Elora had invited her over the next day to come spend the day with her. It was the 15th of August, Arifa remembered very clearly. The two spent hours on the college grounds chatting, and planning, and then someone had burst the bubble.
‘Baba is not sending me to college tomorrow. Something called the Direct Action Day and hartal. Baba said it may get out of hand.’ Upoma’s father worked in the Calcutta police department, therefore the source was reliable.

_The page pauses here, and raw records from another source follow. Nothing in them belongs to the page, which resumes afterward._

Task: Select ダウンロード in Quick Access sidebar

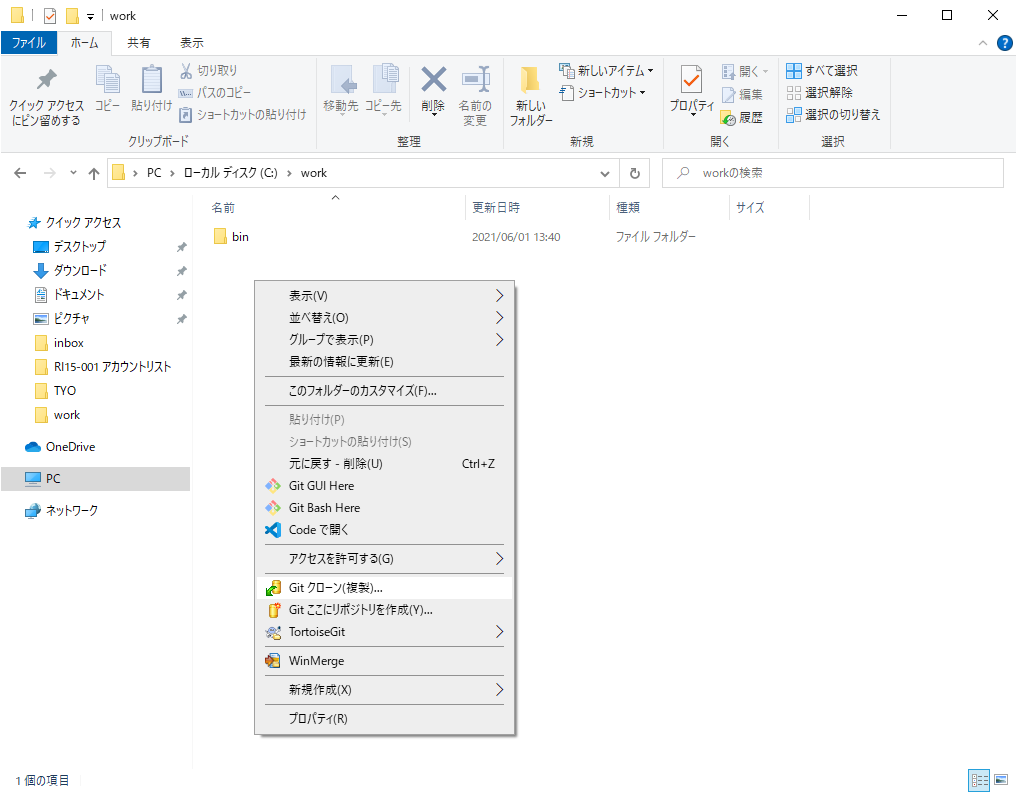Action: [80, 271]
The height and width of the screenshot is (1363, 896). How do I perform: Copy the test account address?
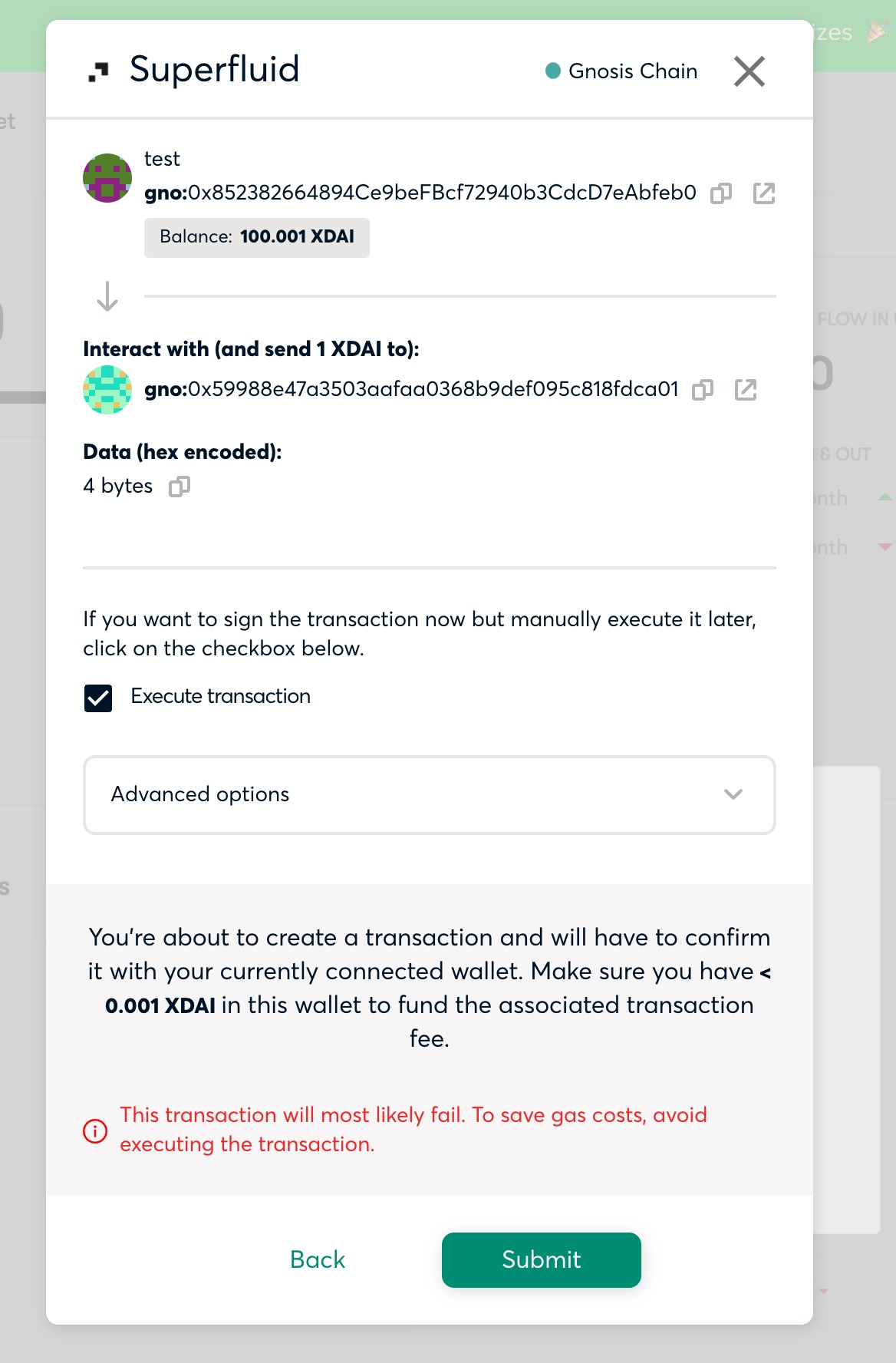click(720, 193)
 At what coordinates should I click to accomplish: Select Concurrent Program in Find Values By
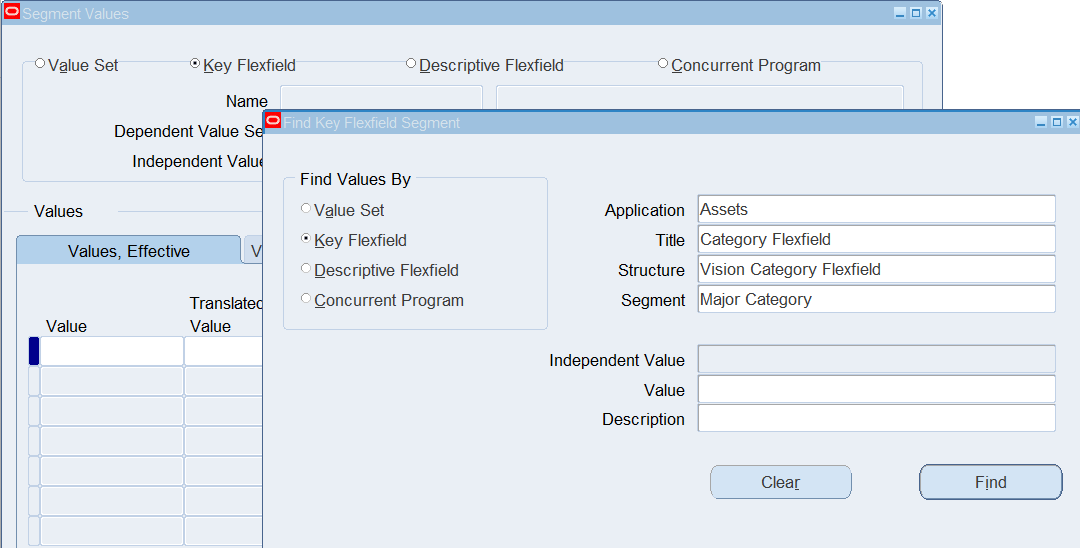[306, 298]
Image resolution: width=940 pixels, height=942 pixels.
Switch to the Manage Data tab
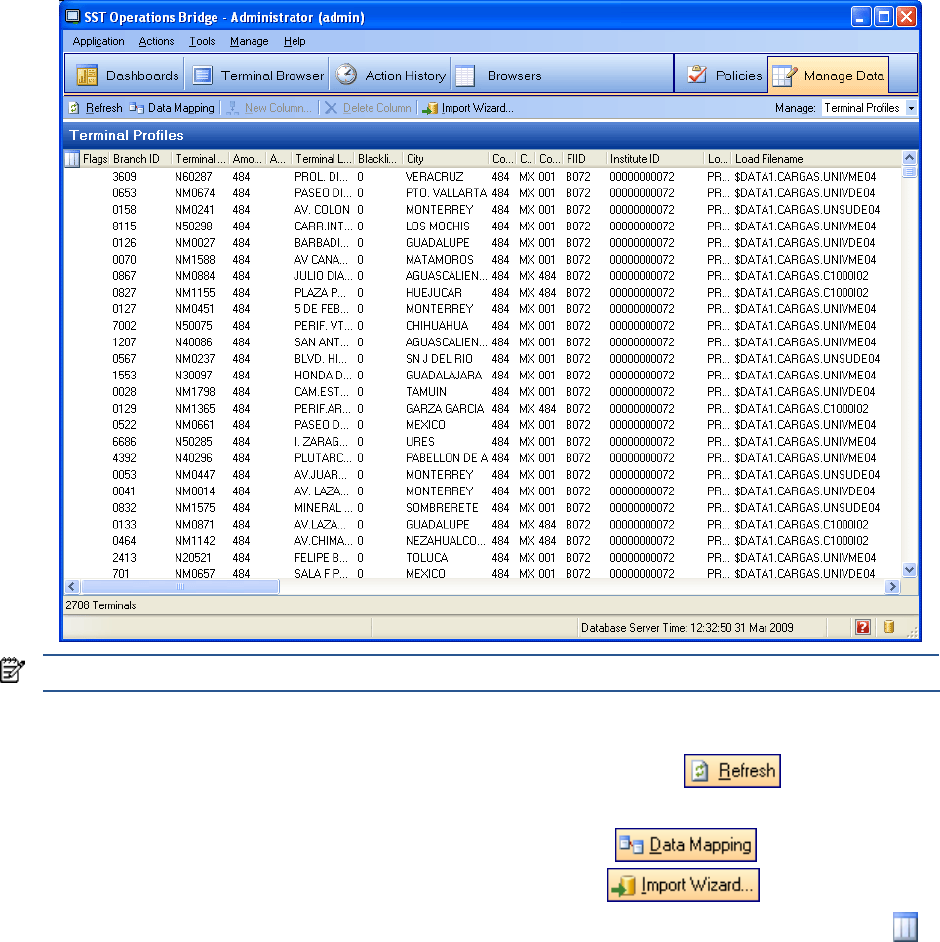[x=828, y=75]
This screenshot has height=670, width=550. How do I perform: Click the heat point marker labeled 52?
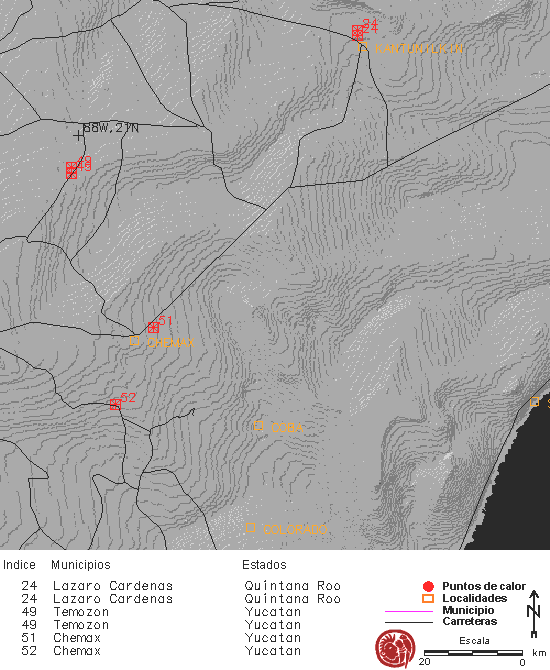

‘What then?’ Elora had grumbled. All her plans, including coaxing her father to take all the girls to the cinema was crumbling. She had her mind set on watching Subah Shayam and fantasize about her P.C. Barua.
‘Nothing to do then. Just have to do it another day’, the ever practical Arifa had responded,.
“Nah, you come this evening. Stay overnight.’
Staying overnight anywhere was not well looked upon under any circumstances. One advantage with this household was that, other than Elora’s father, there were no other male members in the household, which her Bhabi knew very well. Since she would be staying with them, convincing her to agree to the overnight soiree should not be a problem.
Boro Bhabi, as expected, agreed, but Boro Bhai did not. However, in all matters of the household, Bhabi had the upper hand, reinforced by her snapping remarks and her cascading voice that was tantamount to a shrill when she was contradicted.
‘Oh leave it.’ She had snapped over his ‘concerns’. “I know them, remember? Besides, it will be good for her to spend some time with those girls during the hartal instead of being cooped up right here all day. Elora is exactly her age and her mother is from Dokkhin Para for Murshidabad, your home….Didn’t I mention that before?’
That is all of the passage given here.